La mala utilización de las dádivas
El hijo recibió la herencia del padre en vida. Recibimos en vida la inteligencia, al igual que la fe que el Espíritu Santo deposita en nosotros. Como el pródigo joven disipó su herencia viviendo sin reglas, muchas veces utilizamos mal los dones dados por Dios. Adoramos a otros “dioses” (personas, falso status, dinero, etc.). Resultado: pasar hambre. El hambre físico en el caso del personaje de la parábola, y espiritual en nuestro caso.
El hijo pródigo terminó teniendo que trabajar para “uno de los señores de aquella región”. Quien desprecia la protección de Dios trabaja para el enemigo, que crea una situación de dependencia nociva y aprisiona. Y a veces aprisiona en un cautiverio confortable, el prisionero ni siquiera se da cuenta de que no puede salir, porque cree que está bien. En el caso del muchacho de la historia contada por el Mesías, no fue así. Tuvo que comer la comida destinada a los cerdos para no morir de hambre. Menospreció su posición privilegiada al lado del padre para convertirse en un mendigo.
Su padre podía, en cualquier momento, mandar a alguien a buscarlo. Por amor, dejó que su propio hijo se diera cuenta.
El arrepentimiento
En la tribulación, en el dolor, recurrió al padre nuevamente. El anciano, al ver de lejos lo que había quedado del que un día había sido su hermoso hijo, corrió a abrazarlo.
No le dijo nada, no lo juzgó. Simplemente lo recibió en su hogar.
El muchacho, humillado, pensó en volver a la hacienda del padre, pero como su empleado. Era mejor que morir de hambre. Pero tuvo que ser humilde para tomar tal decisión.
La misericordia
Sin embargo, su padre no lo puso a dormir en el granero, ni en la habitación de los siervos. Puso al joven en el lugar de antes. La misma ropa lujosa, las mismas joyas, la misma comida. Y le hizo una fiesta, lo que indignó a su otro hijo, quien demandó de su padre la misma atención, puesto que se esforzaba y creía que era merecedor. Aunque la actitud del hijo mayor, de trabajador responsable, fuera buena, parecía que lo hacía sólo a cambio de algo: status y beneficios financieros. No lo hacía simplemente por amor.
Dios acepta nuevamente a los caídos. Rescata a Sus hijos que un día, como aquel muchacho de la parábola, pensaron que no Lo necesitaban más. Por amor, dejó que se fueran. Por amor, los recibió nuevamente.

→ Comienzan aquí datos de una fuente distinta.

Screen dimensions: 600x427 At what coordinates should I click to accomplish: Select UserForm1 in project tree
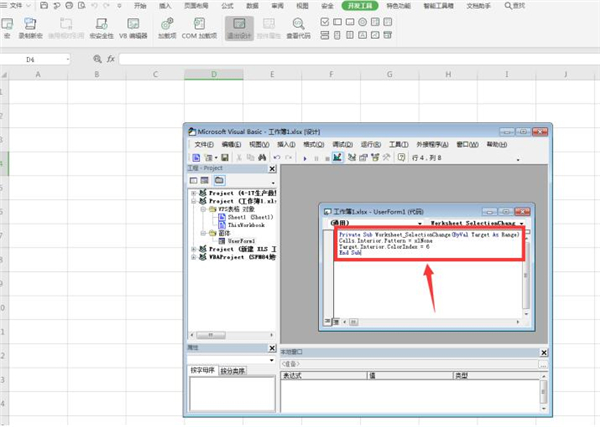coord(242,241)
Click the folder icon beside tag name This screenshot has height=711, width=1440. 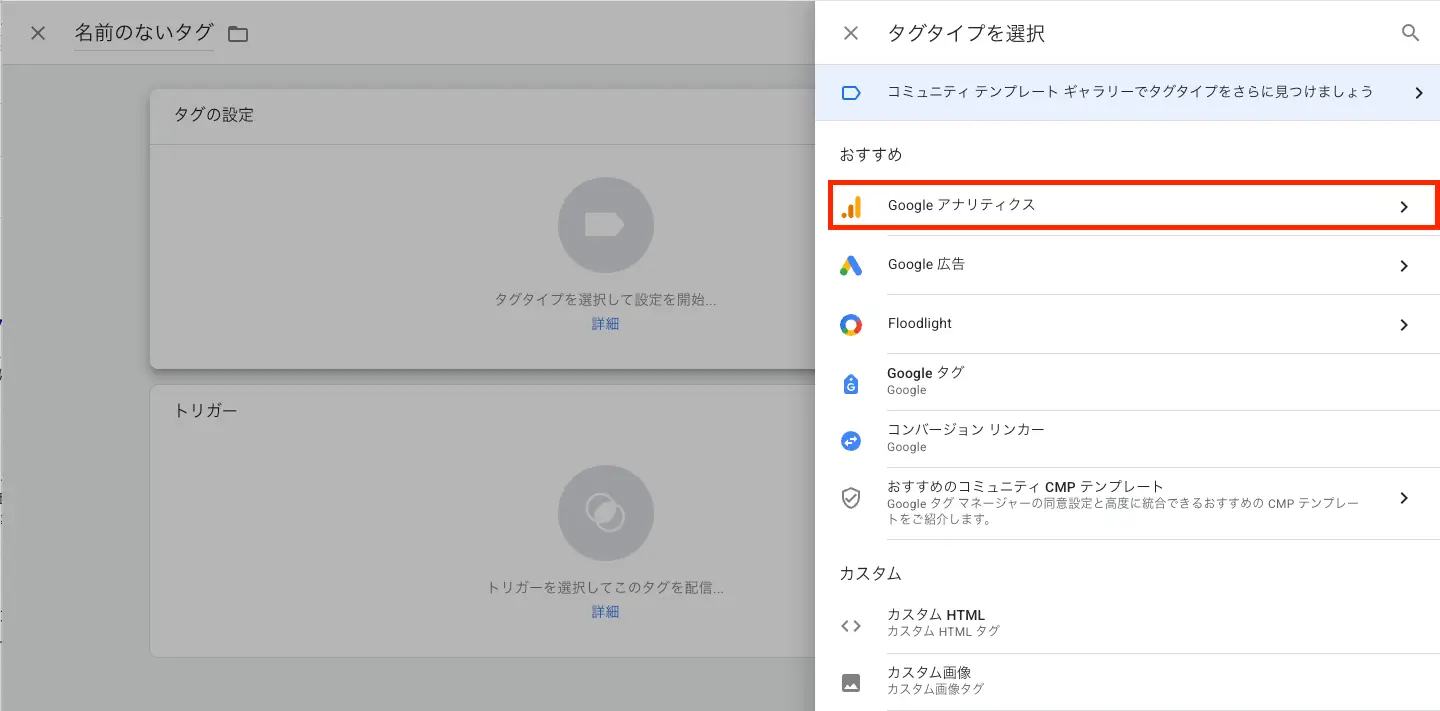237,34
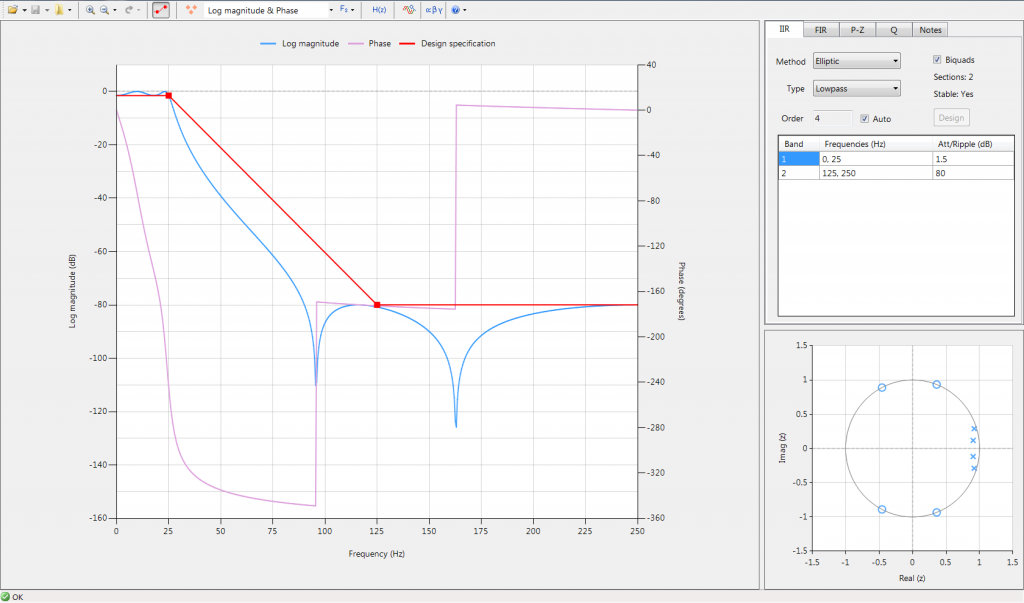
Task: Expand the Type dropdown set to Lowpass
Action: click(856, 89)
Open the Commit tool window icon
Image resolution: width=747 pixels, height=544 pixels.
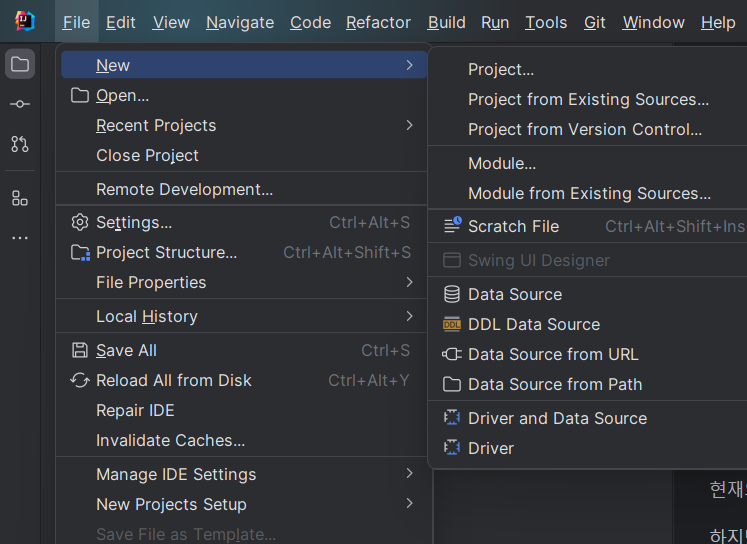pos(20,104)
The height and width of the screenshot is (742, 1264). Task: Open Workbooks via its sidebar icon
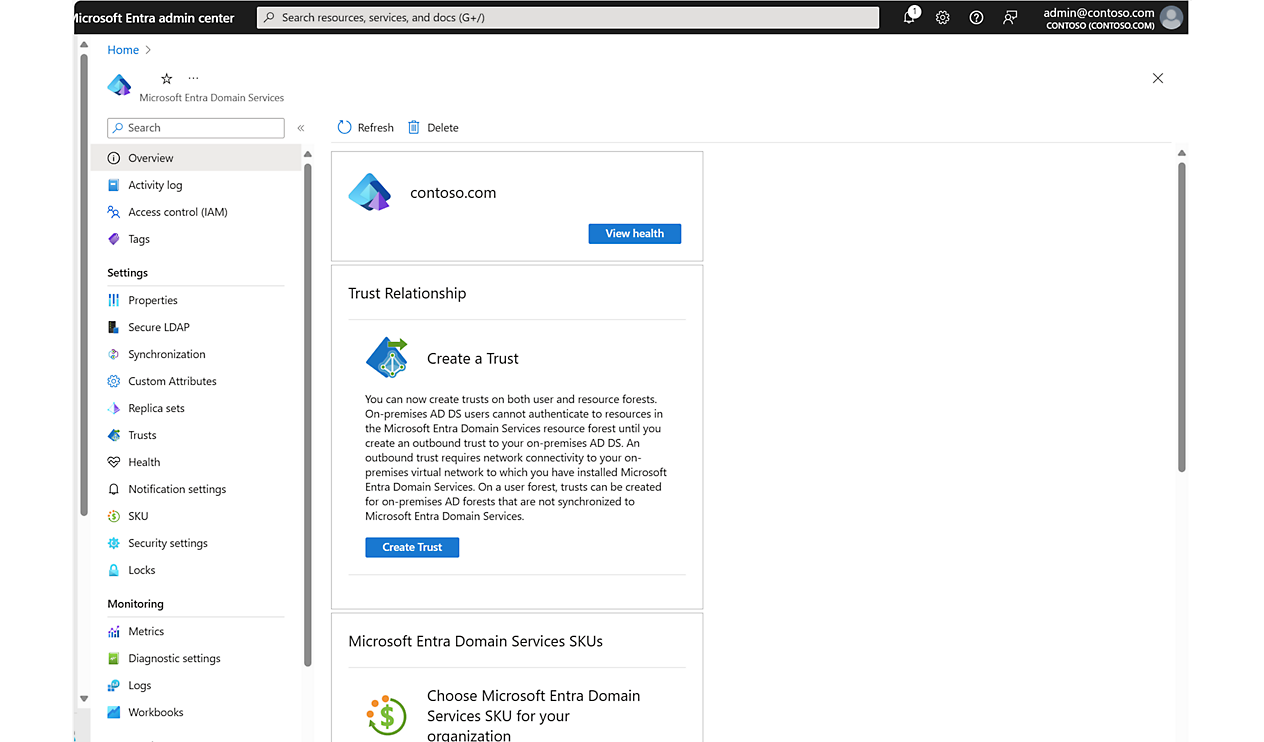114,712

Aunque el hijo gastador e irresponsable hubiera regresado al mismo lugar, ya no era el mismo hombre.
La gracia
Él aprendió que, independientemente de su inconsecuencia, allí había un padre para abrazarlo. Sin ese amor, de nada serviría volver. Aunque incluso fuera sincero en su actitud de regresar para trabajar, recibió mucho más de lo que esperaba. Sin la figura del padre, nada de eso hubiera sucedido. Y nadie podría censurar al anciano si no aceptara más al muchacho.
El hijo pródigo no merecía, pero recibió. El hermano mayor creía que se lo merecía y tuvo una lección. El padre no era sólo padre para uno o para el otro. Era padre para los dos. A pesar de las muy diferentes actitudes e intenciones de ambos, los amaba de igual manera.
Sin embargo, para que tengamos acceso a la misericordia, al amor, a la gracia, Dios no las lanza arbitrariamente sobre nosotros. No impone. Podría, le sobra poder para eso.
Pero quiere hijos que Lo amen de verdad.
Y los recibe con los brazos abiertos.